Let’s think about it disjunctively. For any microloan recipient, either they have a good way to invest the money, or they need the loan for short-run consumption. If they’re financing consumption, then either having to pay back the loan puts them even worse in the hole, or they’re using it for consumption smoothing and what they really need is savings.
If, on the other hand, they have a good way to invest the money, then they might pocket a profit even after paying back the microloan, which can then be lent out to someone else with an investment opportunity, a clear instance of “the money doing good indefinitely.” But what happens if you keep not making them pay you back? If they reinvest that money, then that’s also an instance of the money doing good indefinitely! Reinvestment of earnings is a thing, even in poor places, and so is helping one's neighbors.

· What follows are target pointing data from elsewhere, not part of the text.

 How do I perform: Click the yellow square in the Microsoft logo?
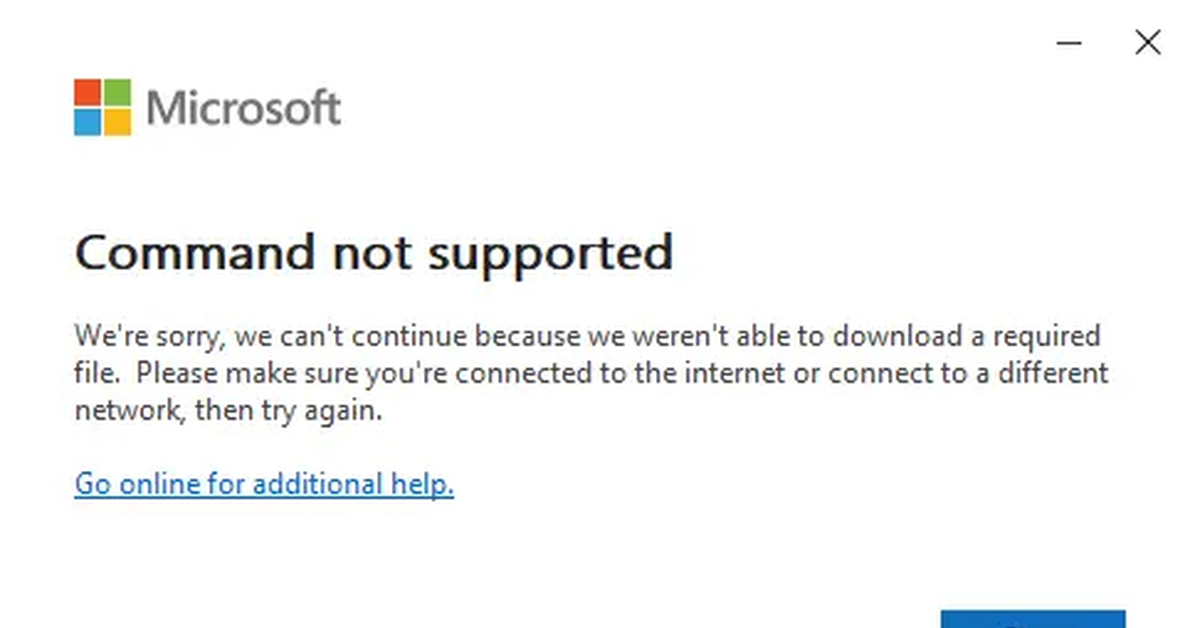[x=117, y=122]
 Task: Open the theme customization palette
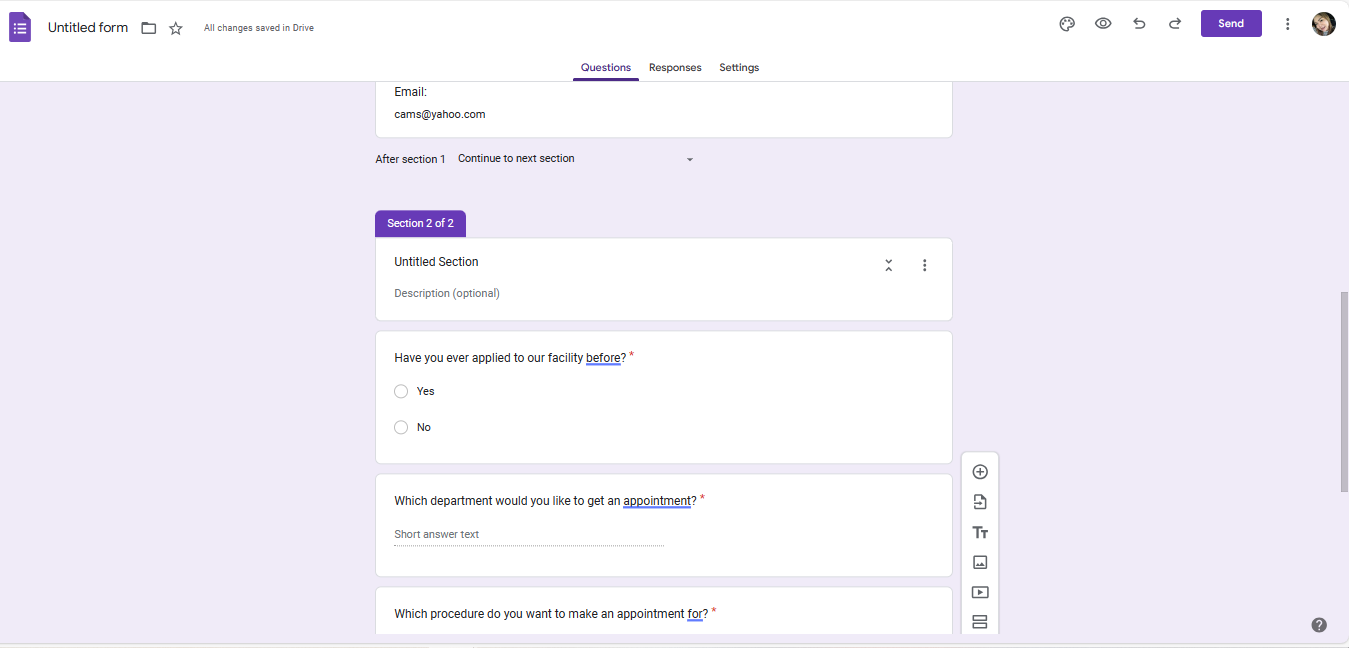tap(1067, 24)
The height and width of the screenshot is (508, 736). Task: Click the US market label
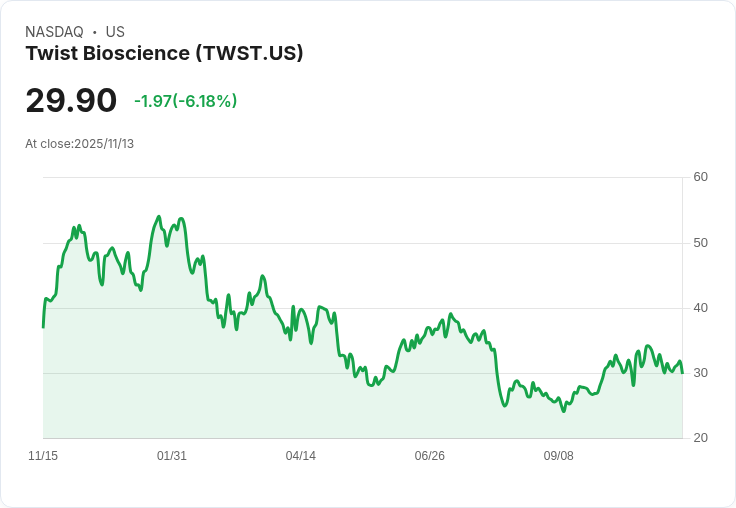(x=115, y=32)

When deciding between microloans and cash transfers, you’re not deciding between doing good one time and doing good indefinitely. The only thing that makes microloans feel like the impact is longer-lasting is because you can feel like you’re holding onto control for longer. The charity doesn’t just give the money and go away - at the end of the loan’s term, it gets to decide who gets the money next - and again, and again, and again. [UPDATE: Per Paul's comment below, there are some reasons to think that this kind of control control can be a good thing. My problem is with the assumption that it is.]
You the donor don’t even have the control here. You aren't lending to people you know or have otherwise personally verified can use the money. The only question you get to decide is: should your donation be administered by a big official charity? Or should it be administered by some random person in a poor village who knows the people and situation there? If they end up with a lot of money - and microlending would be a good idea - then wouldn’t the recipient of your cash transfer be motivated to do their own microlending?
The first option, picking a charity to administer your donation, might do better at weeding out obviously irresponsible recipients, but on the other hand, it comes with massive overhead costs that likely outweigh this benefit.
(As usual, the form itself is not the problem. I expect there are cases where microfinance is in fact helping. I expect that most of these are for-profit. The problem is the automatic deference to the form.)
I’m embarrassed not to have noticed this obvious flaw in the argument for microloans earlier. This seems like the sort of pathological thinking Sarah Constantin was trying to describe in Ra. Long-run wealth accumulation due to cash transfers doesn’t count because it’s in the hands of some specific individual as real concrete things. Repeatedly re-loaned microcredit keeps counting because it stays under the control of a large respectable institution, as the abstraction of money.
This is bonkers. It has little to do with doing the most good, and a lot to do with the worship of smooth, respectable official-seeming vagueness. Where else am I still making this mistake?